Even Thompson couldn't get away with it for long. He may have run up scandalous expenses--though he sometimes exaggerated his misbehavior, it wasn't all an act--but mostly he got so notorious he took up all the air in the room. And after "Fear and Loathing: On the Campaign Trail '72," no sane politician would let him get close enough to journalize, though he remained friendly with the likes of George McGovern and Gary Hart, and exchanged cordial letters with Jimmy Carter and even Pat Buchanan. "Campaign Trail" is probably his best book: getting up close to the political process gave his outrage full play and made his lunacy seem rational by contrast. After that, he could be only an antic performer on his own--his druggy, boozy personal appearances (and his no-shows) made good copy for other writers--or a dyspeptic commentator from a distance. Still, he published 10 more books, including two collections of letters so masterly that they'll outlast everything but the "Fear and Loathing" volumes. His last writing, in an online "sports" column for ESPN, reads like the same old Hunter Thompson, but the right wing was running the country--again--he was in physical pain, and in retrospect his weariness seems obvious.
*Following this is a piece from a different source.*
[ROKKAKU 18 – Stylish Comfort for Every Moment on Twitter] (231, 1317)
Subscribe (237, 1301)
In a 2003 column, he went from the subject of his hip replacement into one of those rants whose joyously righteous anger used to belie their apocalyptic despair. "I am surprised and embarrassed to be a part of the first American generation to leave the country in far worse shape than it was when we first came into it," he wrote. "Our highway system is crumbling, our police are dishonest, our children are poor, our vaunted Social Security... has been looted and neglected and destroyed by the same gang of ignorant greed-crazed bastards who brought us Vietnam, Afghanistan, the disastrous Gaza Strip and ignominious defeat all over the world... Our Armies will never again be No. 1, and our children will drink filthy water for the rest of our lives... Big Darkness, soon come." If that's what he thought--he's not alone--and he hurt too much to fight any longer, he's well out of it now.